Out-Law News | 16 Oct 2008 | 4:51 pm | 4 min. read
The men had claimed that forcing them to hand over the key to encrypted data on their computers would be forcing them to incriminate themselves. Defendants have a right to silence and to refuse to divulge information which would act as evidence against them.
The Court of Appeal has said, though, that an encryption password is not in itself incriminating information and that both it and the information on the computers exist outside of and independent of the men. It said they do not have the right to refuse to divulge the keys.
Two men, identified in court as S and A, were arrested by police and computers were gathered by police as evidence. Parts of the computer were encrypted, and police caught S halfway through entering his encryption password into a computer.
The two men were arrested for helping a third man, H, in a secret house move. H was subject to a control order under anti-terrorism legislation which said he could not move house without permission from the authorities.
S was charged in relation to offences under the Terrorism Act and S and A were both served with notices under the Regulation of Investigatory Powers Act (RIPA) ordering them to disclose their encryption passwords. The notices indicated why police believed that disclosure was necessary in the interests of national security and the prevention or detection of crime.
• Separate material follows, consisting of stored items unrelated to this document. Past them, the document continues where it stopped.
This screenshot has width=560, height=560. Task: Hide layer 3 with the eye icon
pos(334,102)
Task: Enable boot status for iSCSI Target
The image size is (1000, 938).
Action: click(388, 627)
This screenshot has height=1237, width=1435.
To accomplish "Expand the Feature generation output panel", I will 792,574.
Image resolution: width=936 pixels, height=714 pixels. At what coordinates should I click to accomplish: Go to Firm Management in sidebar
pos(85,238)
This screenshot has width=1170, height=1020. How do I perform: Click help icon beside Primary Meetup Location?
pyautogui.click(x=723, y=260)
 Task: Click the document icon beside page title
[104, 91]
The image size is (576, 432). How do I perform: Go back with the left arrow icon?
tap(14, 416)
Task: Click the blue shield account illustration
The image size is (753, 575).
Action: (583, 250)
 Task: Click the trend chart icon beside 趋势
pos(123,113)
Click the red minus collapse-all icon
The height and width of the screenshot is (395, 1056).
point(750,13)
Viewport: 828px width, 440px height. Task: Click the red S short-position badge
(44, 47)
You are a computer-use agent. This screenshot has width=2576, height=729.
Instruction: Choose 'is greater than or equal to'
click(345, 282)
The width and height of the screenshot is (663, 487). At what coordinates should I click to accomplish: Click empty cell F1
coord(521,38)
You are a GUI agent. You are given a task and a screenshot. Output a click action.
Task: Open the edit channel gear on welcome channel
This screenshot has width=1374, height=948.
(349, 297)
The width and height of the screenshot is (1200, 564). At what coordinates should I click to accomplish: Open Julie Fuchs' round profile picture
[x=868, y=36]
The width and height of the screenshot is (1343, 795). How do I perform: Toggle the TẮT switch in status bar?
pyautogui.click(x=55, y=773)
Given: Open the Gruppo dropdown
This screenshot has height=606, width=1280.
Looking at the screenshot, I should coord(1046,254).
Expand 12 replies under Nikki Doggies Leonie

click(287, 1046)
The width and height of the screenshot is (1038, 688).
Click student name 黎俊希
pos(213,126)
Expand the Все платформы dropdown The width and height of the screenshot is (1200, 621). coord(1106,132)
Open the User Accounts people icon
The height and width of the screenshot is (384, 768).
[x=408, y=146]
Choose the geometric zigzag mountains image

The authorities can demand disclosure of such keys because in the eyes of the law the information on the computers is already in the possession of the police. An order for password disclosure can be made, said Mr Justice Penry-Davey in the Court of Appeal, "no alternative, reasonable method of gaining access to it or making it intelligible is available".
If that order has been legally made and the computers have been lawfully acquired by the police, it is a criminal offence to refuse to hand over the password. Anyone not handing over the password could be jailed for up to two years or up to five years in cases involving national security.
People have a right not to incriminate themselves, but the Court of Appeal said that it was not an absolute right and that there were exceptions to it in cases of legitimate public interest.
Mr Justice Penry-Davey also pointed out that the right not to self-incriminate does not apply to evidence which has an existence independent of the person involved.
The judge quoted a previous ruling which established that principle. "There is a distinction between the compulsory production of documents or other material which have an existence independent of the will of the suspect or accused person and statements that he has had to make under compulsion. In the former case there is no infringement of the right to silence and the right not to incriminate oneself. In the latter case there could be, depending on the circumstances," said the ruling in the 2003 case of R v Kearns.
Mr Justice Penry-Davey said that the key did exist independently of the two men's wills, as did the data on the computers.
"In this sense the key to the computer equipment is no different to the key to a locked drawer," said the judge. "The contents of the drawer exist independently of the suspect: so does the key to it. The contents may or may not be incriminating: the key is neutral. In the present cases the prosecution is in possession of the drawer: it cannot however gain access to the contents. The lock cannot be broken or picked, and the drawer itself cannot be damaged without destroying the contents."
"The actual answers, that is to say the product of the appellants' minds could not, of themselves, be incriminating. The keys themselves simply open the locked drawer, revealing its contents," he said.
Mr Justice Penry-Davey did concede, though, that if the computers were found to contain incriminating material then the fact that the two men knew what the passwords were could itself become incriminating evidence. The fact of their knowledge of the password, and not the password itself, could incriminate them.
In this case the trial judge in relation to the terrorism offences would be able to order that the manner of the discovery of the computer-stored information could be concealed.
"If the material were, as we have assumed, incriminatory, it would be open to the trial judge to exclude evidence of the means by which the prosecution gained access to it. Accordingly the extent to which the privilege against self-incrimination may be engaged is indeed very limited," said Mr Justice Penry-Davey.
The Court said that there was a balance between the rights of the two men not to incriminate and the needs of society to be protected, and that the systems in place held that balance.
"The material which really matters is lawfully in the hands of the police. Without the key it is unreadable. That is all. The process of making it readable should not alter it other than putting it into an unencrypted and intelligible form that it was in prior to encryption; the material in the possession of the police will simply be revealed for what it is. To enable the otherwise unreadable to be read is a legitimate objective which deals with a recognised problem of encryption."
"Procedural safeguards and limitations on the circumstances in which this notice may be served are addressed in a comprehensive structure, and in relation to any subsequent trial, the powers under section 78 of the 1984 [Police and Criminal Evidence] Act to exclude evidence in relation, first, to the underlying material, second, the key or means of access to it, and third, an individual defendant's knowledge of the key or means of access, remain. Neither the process, nor any subsequent trial can realistically be stigmatised as unfair," said the ruling.
RIPA was changed last year to bring into force the legal requirement for people to divulge encryption keys. It has been opposed by human rights activists and defended by the Government.
Security expert Dr Richard Clayton even told OUT-LAW when the plans to introduce the law were announced that its very introduction could obscure more material from police eyes.
"I think putting the powers on the statute book will make it more, not less, likely that police will encounter encrypted material because people will become aware of dual key systems and see how easy they are to use," he said.